By SHANNON COLAVECCHIO-VAN SICKLER, Times Staff Writer
Published December 5, 2007
State auditors found a number of financial flaws and questionable practices at Florida's flagship public university during the 2006-07 budget year, according to a new operational report.
The auditor general found 21 areas where the University of Florida overspent, didn't follow state procedures and failed to properly document payroll, contracts and other matters.
UF spokesman Steve Orlando said university officials have responded to auditors' concerns and are taking measures to correct the problems.
He pointed out that this most recent audit had fewer findings than previous years' audits. The operational audit for 2004, for example, found 25 problems.
"When you consider the size of the place and the number of people employed here, this is really middle of the pack," Orlando said.
One of the auditors' biggest concerns was millions in long-running budget deficits in UF's largest college, liberal arts and sciences, which spent $4.7-million more than budgeted in 2005-06 and nearly $3-million more than was budgeted for the following year.
The liberal arts college's woes were first reported in 2006, and UF has since reorganized the college and made budget cuts. This year, trustees also adopted new budget guidelines and staff training requirements to prevent future overspending.

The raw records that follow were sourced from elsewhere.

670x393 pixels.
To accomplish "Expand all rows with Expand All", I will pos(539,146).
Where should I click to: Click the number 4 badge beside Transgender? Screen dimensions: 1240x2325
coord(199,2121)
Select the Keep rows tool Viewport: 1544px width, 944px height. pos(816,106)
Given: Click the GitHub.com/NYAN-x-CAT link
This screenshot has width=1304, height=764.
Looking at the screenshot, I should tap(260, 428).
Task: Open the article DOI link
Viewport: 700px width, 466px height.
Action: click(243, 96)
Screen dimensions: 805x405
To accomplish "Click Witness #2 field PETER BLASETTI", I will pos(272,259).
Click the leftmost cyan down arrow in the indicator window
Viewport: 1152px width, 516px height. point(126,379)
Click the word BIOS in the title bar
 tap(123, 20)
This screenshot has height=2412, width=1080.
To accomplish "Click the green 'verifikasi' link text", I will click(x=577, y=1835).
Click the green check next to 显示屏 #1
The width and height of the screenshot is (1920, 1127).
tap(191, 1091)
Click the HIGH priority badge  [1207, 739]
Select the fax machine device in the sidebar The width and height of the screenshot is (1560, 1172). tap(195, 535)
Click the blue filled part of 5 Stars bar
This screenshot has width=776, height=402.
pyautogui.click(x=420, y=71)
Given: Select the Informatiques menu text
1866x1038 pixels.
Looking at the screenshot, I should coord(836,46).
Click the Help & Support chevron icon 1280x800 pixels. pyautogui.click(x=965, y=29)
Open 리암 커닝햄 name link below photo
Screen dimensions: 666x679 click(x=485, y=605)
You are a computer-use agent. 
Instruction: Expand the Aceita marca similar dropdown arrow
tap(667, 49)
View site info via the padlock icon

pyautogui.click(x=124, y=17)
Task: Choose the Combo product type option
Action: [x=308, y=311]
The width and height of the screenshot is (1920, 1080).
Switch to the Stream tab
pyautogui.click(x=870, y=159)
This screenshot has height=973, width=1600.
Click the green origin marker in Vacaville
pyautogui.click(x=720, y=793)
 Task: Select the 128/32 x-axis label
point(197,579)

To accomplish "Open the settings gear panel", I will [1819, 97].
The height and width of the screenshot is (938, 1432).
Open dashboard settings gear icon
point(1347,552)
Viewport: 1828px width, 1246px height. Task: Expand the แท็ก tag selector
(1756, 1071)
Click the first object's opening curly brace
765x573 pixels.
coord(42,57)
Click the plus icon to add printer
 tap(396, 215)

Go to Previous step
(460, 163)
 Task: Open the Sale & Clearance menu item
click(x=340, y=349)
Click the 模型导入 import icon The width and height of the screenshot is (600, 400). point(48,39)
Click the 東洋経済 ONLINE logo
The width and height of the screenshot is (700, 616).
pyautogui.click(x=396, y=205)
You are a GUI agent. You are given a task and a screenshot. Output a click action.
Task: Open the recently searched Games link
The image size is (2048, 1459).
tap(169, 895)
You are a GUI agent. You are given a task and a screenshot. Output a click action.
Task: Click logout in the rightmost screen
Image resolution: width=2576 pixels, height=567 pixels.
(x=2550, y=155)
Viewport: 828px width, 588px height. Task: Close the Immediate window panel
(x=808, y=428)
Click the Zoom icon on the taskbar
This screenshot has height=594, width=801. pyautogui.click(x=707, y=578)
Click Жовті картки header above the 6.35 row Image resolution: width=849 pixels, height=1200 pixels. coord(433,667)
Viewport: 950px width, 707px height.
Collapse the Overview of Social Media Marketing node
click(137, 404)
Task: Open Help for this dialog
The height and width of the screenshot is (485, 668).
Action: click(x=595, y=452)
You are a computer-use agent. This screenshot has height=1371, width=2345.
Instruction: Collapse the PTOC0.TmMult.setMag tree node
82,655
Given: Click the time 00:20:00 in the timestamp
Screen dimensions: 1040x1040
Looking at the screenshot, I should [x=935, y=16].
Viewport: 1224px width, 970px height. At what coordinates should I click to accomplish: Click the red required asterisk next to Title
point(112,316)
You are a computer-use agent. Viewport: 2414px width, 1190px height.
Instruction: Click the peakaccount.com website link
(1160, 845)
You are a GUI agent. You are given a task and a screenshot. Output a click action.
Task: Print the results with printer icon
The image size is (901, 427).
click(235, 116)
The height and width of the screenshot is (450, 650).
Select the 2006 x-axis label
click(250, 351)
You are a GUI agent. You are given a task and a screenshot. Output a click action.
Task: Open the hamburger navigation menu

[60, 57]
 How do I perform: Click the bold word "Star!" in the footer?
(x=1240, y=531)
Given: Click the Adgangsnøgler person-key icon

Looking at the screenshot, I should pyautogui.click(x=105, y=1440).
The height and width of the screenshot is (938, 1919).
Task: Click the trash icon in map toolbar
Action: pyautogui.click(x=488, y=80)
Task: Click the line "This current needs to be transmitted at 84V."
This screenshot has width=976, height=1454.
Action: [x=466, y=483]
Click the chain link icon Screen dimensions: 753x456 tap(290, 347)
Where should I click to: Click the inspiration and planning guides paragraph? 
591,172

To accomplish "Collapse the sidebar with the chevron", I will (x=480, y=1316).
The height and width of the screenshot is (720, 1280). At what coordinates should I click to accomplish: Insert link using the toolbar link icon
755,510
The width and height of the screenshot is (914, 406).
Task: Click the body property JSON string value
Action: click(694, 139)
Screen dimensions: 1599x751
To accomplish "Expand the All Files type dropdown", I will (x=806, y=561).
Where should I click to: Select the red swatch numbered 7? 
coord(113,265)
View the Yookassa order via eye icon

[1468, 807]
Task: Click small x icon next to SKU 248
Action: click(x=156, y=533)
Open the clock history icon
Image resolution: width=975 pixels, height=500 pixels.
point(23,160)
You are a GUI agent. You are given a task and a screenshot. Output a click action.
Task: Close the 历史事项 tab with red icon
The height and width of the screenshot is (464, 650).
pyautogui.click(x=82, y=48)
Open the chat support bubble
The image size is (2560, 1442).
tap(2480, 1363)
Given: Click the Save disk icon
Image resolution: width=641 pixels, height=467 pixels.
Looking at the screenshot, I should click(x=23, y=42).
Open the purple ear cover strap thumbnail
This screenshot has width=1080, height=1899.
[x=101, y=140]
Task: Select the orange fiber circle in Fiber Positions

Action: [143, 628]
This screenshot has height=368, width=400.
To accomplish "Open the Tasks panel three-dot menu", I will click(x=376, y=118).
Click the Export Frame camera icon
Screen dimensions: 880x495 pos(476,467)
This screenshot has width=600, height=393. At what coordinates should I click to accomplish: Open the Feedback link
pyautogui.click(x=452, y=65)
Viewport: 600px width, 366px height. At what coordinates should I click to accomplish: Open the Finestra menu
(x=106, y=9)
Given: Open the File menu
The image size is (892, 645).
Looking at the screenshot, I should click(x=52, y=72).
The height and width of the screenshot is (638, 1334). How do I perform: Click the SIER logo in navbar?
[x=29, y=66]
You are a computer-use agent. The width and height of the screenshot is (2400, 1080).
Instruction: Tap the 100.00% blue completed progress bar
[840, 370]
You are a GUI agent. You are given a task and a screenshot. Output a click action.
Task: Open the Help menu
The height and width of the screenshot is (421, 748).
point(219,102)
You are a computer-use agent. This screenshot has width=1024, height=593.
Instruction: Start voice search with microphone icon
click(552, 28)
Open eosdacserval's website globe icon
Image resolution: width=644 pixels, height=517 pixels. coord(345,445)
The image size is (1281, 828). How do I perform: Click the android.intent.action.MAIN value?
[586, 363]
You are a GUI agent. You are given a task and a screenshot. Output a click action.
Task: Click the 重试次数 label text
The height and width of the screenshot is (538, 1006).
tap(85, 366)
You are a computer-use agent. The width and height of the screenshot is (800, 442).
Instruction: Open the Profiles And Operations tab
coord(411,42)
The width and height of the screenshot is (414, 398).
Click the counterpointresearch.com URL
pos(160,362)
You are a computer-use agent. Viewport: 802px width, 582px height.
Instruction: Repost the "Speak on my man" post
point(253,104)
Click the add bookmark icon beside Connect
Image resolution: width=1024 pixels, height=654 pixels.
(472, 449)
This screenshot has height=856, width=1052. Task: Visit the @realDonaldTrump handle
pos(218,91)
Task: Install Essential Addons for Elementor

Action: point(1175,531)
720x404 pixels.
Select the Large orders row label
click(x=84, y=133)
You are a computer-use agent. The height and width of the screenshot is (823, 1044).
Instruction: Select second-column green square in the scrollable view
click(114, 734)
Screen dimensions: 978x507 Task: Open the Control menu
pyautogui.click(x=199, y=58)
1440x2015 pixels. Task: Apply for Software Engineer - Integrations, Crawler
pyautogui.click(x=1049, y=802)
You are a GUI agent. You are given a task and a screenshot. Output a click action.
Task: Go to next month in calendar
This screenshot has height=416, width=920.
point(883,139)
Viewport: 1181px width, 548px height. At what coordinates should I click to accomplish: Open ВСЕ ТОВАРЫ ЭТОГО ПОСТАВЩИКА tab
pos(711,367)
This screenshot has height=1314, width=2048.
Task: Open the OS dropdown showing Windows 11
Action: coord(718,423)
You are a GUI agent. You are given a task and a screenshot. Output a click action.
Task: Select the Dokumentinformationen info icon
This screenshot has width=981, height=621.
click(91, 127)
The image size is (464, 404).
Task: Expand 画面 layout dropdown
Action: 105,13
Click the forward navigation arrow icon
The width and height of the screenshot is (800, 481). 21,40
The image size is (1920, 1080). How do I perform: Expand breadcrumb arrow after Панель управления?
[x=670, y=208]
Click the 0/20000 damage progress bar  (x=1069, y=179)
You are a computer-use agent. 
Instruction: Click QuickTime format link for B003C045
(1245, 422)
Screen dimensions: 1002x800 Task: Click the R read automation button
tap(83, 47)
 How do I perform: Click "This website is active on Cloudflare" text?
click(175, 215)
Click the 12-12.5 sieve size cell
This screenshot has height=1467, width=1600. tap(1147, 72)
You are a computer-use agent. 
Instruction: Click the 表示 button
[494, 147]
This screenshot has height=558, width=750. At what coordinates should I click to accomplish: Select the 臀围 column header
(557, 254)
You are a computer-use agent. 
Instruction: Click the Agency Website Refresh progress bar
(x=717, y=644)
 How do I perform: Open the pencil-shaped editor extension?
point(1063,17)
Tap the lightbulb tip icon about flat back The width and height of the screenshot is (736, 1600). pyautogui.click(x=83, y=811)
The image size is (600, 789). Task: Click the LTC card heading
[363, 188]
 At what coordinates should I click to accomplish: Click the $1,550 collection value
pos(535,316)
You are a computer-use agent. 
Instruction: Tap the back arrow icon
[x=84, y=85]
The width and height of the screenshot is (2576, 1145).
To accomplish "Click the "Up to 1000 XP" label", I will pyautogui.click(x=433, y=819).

Auditors also questioned the legality and expenditure of certain UF fees, including those charged to students who study abroad and to students enrolled in master's business programs.
Business fees for "materials and supplies" and other expenses generated more than $8-million for the '06-07 budget year, yet UF did not provide documentation to satisfy auditors that the revenue was properly spent or necessary.
UF's response maintains it has the right to charge those fees, based on UF policy, state law and Board of Governors regulations.
Auditors concluded the Institute of Food and Agricultural Science also needs to do a better job of collecting the money it is owed for contracts and grants.
Records show the institute last year was owed more than $16-million dating to before 2003. Orlando said that reflects contract and grant payments that various state agencies have yet to pay.
UF officials told auditors that they are developing policies to tighten up the collections process and that they have reduced the amount owed to the institute by $10-million.